I am writing a book on advanced formulation techniques. It is a long way from being completed, but a question about order of addition for emulsions came up on a Facebook forum and as there was a section that answered the question, I thought I would use an extract from it as a blog post. If you are interested in the book itself, you might have a long wait but you’ll hear about it first if you sign up for my newsletter.
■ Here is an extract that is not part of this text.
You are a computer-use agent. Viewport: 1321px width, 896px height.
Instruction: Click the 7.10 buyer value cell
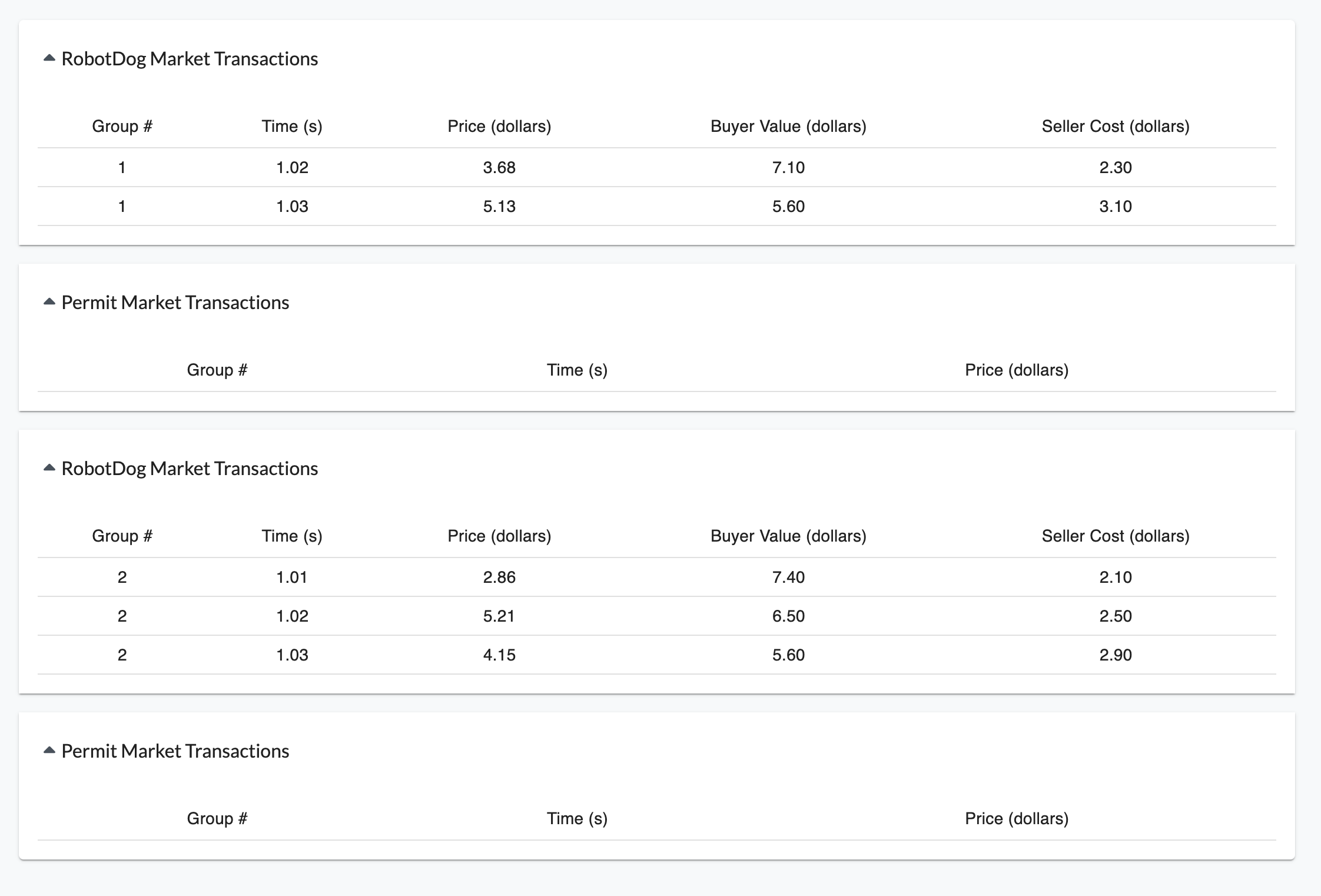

So if your aim is a water in oil emulsion, you start with a continuous oil phase and slowly add the water phase to it while agitating the batch. At first the water will be dispersed into the oil, but at some point the phases will invert leaving the erstwhile external phase as the new internal phase. The droplet size you get will be determined by the surfactants you use, the temperature, the mixing speed and the proportion of oil to water. If you get the mixing conditions and rate of addition of the water just right, then the point at which the phases invert will give you exactly the nature of oil phase that you desire. In theory you can produce an emulsion without any high shear mixing at all. It doesn’t in general give very good results, but as Doctor Johnson said about a dog playing chess the wonder isn’t that it works well but that it works at all.
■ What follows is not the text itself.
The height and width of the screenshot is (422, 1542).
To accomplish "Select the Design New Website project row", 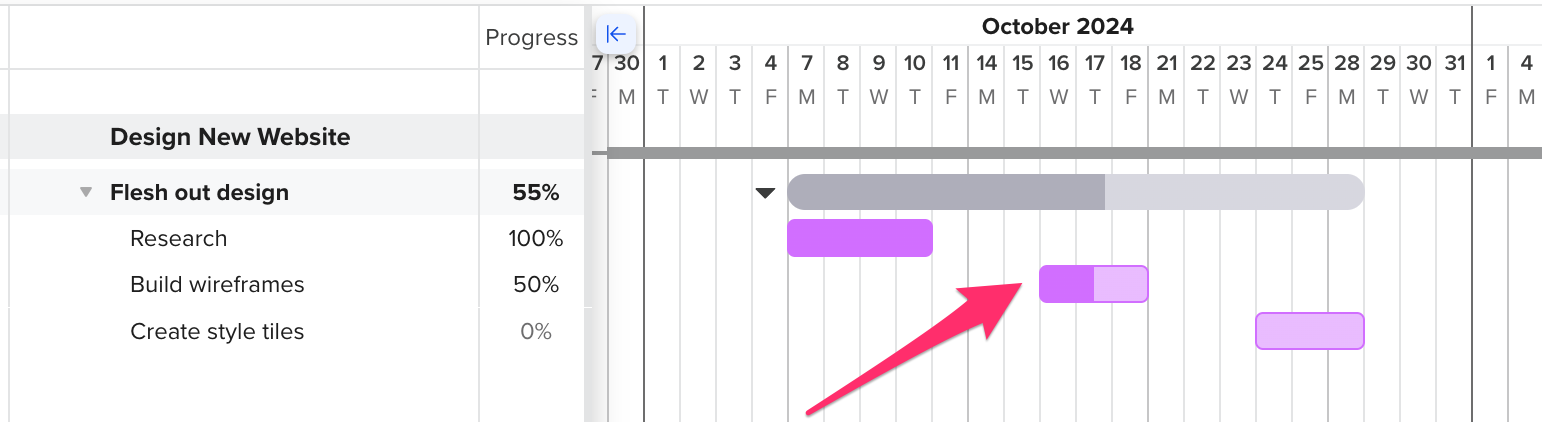I will click(292, 137).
Modern plant and modern energy costs all push in the direction of adding the smaller phase to the larger one. This is usually the most convenient way to work and my guess is that this is how the vast bulk of cosmetic emulsions are produced at the moment. But there are always exceptions and it is worth always bearing this feature of emulsion formation in mind. In particular, don’t treat which phase is added to which as a minor detail. If you are transferring from one plant to another and your plant manager wants to do it the other way around don’t assume that the product will come out the same. You will need to investigate whether or not this change is significant or not before recommending it.